We will check out a program for parsing a stochastic grammar. The name of the program is parse. You can invoke the program with different options:

  1. parse
    (no options) parse with grammar file grammar and show the best parse only.
  2. parse -a
    show all possible parses.
  3. parse -g grammarFile
    use the grammar file grammarFile instead of grammar.
  4. parse -n tokenName
    don't expand token tokenName in parses. This is useful when we will correct texts.
  5. parse -s
    show the grammar and the lexicon.

Any combination of the options can be used. Start the program as parse -a -s. It will display its lexicon and the grammar it is using. The lexicon and grammar are obtained from the file grammar. Make sure that this file contains your grammar B. Now type in the sentence x-f-x]. The program will display all possible parses of the string with line format: sentence, probability, parse result and rules used. How many parses did it generate? Which one is the most probable one? What rules were used in the most probable parse? You can enter more sentences or stop the program by typing control-D or control-C.

Note: a number like 1.234e-05 in the output of parse means 1.234 times 10 to the power -5 (=0.00001234).

Assignment 3.3

The program generate can be used for generating sentences. This program can be invoked with three options:

  1. generate
    (no options) generate 100 sentences by using the grammar in the file grammar
  2. generate -g grammarFile
    use the grammar file into grammarFile instead of grammar
  3. generate -n nbrOfSentences
    generate nbrOfSentences sentences.
  4. generate -s
    show the grammar and the lexicon

Any combination of the options can be used. Start the program as generate -n 10 -s to verify that it generates 10 sentences according to grammar A. Run the program one time with the corrupt grammar B. List 10 sentences of the correct grammar and 10 sentences of the corrupt grammar in your report.

Assignment 3.4

In this exercise we will compare a unigram corrector with a corrector based on a stochastic grammar. In the remainder of the exercise we will first generate a correct text, then corrupt the text with the messUp program of exercise 2 and after this we will attempt to correct the corrupted text both with a unigram model and a stochastic grammar.

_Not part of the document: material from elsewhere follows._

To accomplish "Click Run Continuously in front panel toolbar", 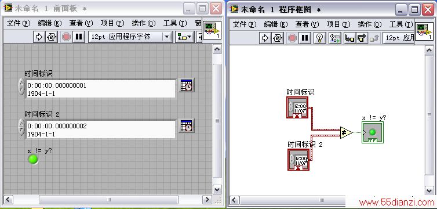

The corrupted text will be a text containing 100 sentences. Generate a 100 sentence text with the correct grammar A. We also need a text for making a unigram data model. Generate a 1000 sentence perfect text like this with the same grammar.

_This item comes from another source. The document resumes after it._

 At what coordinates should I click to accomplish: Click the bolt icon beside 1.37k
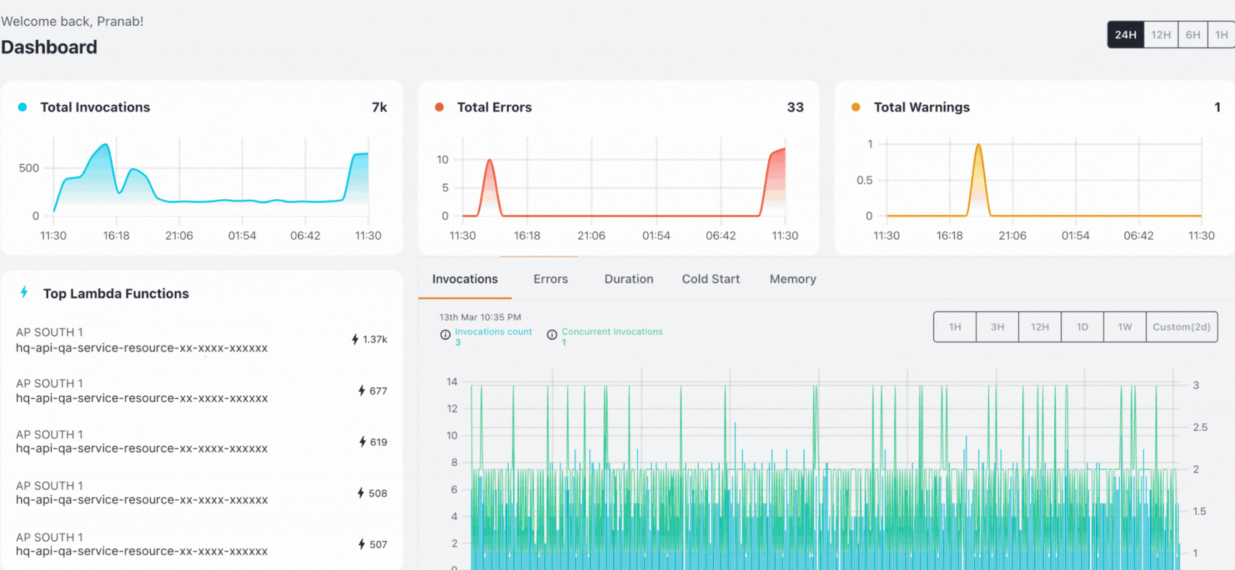tap(355, 339)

Now change the messUp of practical exercise 2 to make it simulate our error model. This means that the script should replace the [-characters by one of the characters of the set { [ , + , - , / , * } at random. Use this script for generating a corrupted version of the 100 sentence text.

Modify the count program of practical exercise 2 to make it compute the error rate for the characters that can be messed up by this error model and the characters that can be messed up by the unigram corrector of assignment 3.5. What is the error percentage of the corrupted text?

Assignment 3.5

Now create an unigram corrector and correct your corrupted text with this corrector. What error percentage do you obtain?

Assignment 3.6

Now we will correct the corrupted text by using the stochastic grammar. We will use the same corrupted text. Execute this command:

parse -n LSQ -g corruptGrammar < yourCorruptedText

corruptGrammar needs to contain the grammar B for generating corrupted text. parse will parse the text and print the best parse without expanding the LSQ tokens (this is the result of the -n LSQ option). The parsed sentences will appear as the third word on each output line. Select this word from the output and replace all the occurences of LSQ by the [-character. Now you have obtained a text that was corrected by a stochastic grammar. List the commands that you have used for this in your report.

Compare the stochastically corrected version of the text with the original text by using the count program. What error percentage have you achieved? List all sentences with errors in your report. Has this correcting method result in a better result than the unigram method?